Jeremy Wikeley is a writer and poet. His poems, essays and reviews have appeared online and in print in publications including New Welsh Review, The Observer, Poetry Birmingham Literary Journal and The Friday Poem. Jeremy's poems have also been anthologised in three collections from The Emma Press. Originally from Romsey in Hamsphire, Jeremy now lives in London, where he works in the arts.
Train to Cambridge
After Louis MacNeice
Beyond the window the sky is turning
pink and it’s more surprising than that
song I wrote about how surprised I was that
the sky was turning pink. It’s turning
slowly, like it’s enjoying itself, as if
there’s no hurry. The evening is encouraging
the sky to follow it, and the sky is following,
in its own time, pink and pacing itself
while the train and I are racing to get ahead
of the turning of the world only to find
no matter how hard we try to push
ourselves we are always a sleeper behind
the evening as he strides along outside,
crushing the sun under his thumb, mixing
red dust with wet clouds and swiping
dark streaks across the cheeks of the sky.
The Vandals Remove
the Ark of the Covenant
(as told by the Ark)
Carnage! And then we were rocked
across the Mediterranean –
a box in a box in a box …
over the chopping winter sea
until a strange tongue told us we’d come
And they plonked us down on the edge
of the quay, as if we were
any old package. Which we are!
A box in a box in a box …
under tarpaulin on African docks
Train to Cambridge: In Transit: Poems of Travel (The Emma Press)
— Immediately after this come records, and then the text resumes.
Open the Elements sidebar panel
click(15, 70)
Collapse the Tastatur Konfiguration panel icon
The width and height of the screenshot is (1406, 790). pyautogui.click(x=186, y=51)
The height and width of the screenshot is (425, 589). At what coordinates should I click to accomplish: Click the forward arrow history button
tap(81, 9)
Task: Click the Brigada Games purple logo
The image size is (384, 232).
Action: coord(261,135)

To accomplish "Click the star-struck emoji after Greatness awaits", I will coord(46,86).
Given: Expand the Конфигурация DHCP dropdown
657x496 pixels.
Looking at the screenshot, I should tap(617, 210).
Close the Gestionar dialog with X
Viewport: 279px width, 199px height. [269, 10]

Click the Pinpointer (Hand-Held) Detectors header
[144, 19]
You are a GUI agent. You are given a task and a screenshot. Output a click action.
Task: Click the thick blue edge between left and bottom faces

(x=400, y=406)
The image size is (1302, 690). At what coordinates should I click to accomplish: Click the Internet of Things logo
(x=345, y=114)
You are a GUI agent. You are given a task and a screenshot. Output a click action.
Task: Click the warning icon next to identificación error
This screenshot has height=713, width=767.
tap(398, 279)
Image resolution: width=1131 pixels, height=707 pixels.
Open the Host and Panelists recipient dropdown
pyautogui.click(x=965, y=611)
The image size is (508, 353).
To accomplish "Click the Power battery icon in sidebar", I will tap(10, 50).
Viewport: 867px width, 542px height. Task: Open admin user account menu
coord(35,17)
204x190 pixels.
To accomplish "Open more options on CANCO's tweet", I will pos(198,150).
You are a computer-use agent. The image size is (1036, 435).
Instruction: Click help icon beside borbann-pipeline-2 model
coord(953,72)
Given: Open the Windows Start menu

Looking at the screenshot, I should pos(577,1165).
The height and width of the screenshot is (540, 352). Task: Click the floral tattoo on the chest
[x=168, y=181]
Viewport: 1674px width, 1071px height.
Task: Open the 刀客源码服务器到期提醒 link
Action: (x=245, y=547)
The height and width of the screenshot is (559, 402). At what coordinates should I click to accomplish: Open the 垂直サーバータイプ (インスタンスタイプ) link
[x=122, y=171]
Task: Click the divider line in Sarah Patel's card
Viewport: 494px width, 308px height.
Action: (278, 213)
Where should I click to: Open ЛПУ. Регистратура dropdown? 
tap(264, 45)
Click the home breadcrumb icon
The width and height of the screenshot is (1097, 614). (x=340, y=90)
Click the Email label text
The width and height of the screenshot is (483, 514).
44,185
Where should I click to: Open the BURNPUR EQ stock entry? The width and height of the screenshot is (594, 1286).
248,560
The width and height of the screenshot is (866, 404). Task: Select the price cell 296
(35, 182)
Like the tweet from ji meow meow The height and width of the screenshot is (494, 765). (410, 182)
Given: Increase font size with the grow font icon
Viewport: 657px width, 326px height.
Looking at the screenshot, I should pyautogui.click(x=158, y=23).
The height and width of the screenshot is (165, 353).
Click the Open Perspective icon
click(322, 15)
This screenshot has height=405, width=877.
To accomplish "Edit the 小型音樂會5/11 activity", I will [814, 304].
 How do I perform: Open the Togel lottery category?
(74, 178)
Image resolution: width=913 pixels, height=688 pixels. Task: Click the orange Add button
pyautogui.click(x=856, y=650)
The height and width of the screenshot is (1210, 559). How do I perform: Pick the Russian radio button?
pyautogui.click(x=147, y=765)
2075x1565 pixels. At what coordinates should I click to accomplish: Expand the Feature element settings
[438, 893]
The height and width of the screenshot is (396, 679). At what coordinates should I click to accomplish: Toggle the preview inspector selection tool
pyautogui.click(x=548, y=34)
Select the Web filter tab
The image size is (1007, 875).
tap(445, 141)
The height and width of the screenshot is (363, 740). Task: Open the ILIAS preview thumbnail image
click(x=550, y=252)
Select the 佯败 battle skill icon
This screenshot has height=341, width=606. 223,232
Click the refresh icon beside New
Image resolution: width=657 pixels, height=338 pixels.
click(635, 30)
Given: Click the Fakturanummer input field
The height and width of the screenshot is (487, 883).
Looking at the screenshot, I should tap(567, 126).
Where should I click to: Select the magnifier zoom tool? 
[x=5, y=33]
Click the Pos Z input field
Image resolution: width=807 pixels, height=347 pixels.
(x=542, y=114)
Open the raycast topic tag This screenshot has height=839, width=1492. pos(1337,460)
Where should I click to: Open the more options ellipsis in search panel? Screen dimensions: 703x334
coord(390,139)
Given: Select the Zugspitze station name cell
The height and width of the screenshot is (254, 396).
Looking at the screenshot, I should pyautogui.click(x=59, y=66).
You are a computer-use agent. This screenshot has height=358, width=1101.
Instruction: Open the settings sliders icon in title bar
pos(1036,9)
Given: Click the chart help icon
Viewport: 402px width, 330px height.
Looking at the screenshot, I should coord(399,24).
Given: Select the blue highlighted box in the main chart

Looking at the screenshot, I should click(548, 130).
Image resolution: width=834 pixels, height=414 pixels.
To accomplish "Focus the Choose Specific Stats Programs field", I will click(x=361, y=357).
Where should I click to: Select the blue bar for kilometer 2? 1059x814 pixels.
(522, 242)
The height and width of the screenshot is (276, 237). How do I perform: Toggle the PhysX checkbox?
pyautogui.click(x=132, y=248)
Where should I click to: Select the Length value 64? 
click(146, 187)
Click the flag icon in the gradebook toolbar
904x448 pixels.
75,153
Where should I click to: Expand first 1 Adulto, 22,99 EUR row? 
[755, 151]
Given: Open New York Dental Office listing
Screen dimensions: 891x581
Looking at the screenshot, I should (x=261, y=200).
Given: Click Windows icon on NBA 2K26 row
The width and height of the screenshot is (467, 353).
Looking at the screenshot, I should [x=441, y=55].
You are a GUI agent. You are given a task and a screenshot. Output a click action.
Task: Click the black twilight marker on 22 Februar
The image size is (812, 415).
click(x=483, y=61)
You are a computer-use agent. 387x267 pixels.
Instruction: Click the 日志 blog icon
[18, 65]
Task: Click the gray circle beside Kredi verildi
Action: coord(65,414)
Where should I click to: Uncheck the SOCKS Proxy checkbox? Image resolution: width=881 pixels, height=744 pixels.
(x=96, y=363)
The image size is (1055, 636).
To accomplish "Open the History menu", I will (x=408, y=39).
The Vandals Remove the Ark of the Covenant (as told by the Ark):
exclusive first publication by iamb
Poetry in Wartime: From the Silence of the Stacks,
New Voices Rise, Vol. 1 (The London Library)
Poetry in Wartime
If this was a war I could be sad for myself.
What bad luck (I’d say)
to get caught up in this.
So, the inevitable conscription
into the most statistically dangerous
wing of the armed forces
(half the bombers didn’t make it back)
would be more bad luck,
like the hole in the kitchen ceiling.
If this was a war, I would be worried
about dying, not other people dying
and the very possibility
might make the uncertainty tolerable.
If it were a war, every survivor
would have a different set of stories,
or at least there would be
enough variation in our experiences
for them to bear the repetition.
As it is, nothing we do seems very important
and because we don’t know
what’s working, we don’t know what’s
worth it, or what kind of world
will come next. All I know is
I will have to live in it.
And it’s right, it’s right, it’s right.
I’m not saying it’s not right.
But like everything right, it is unbearable.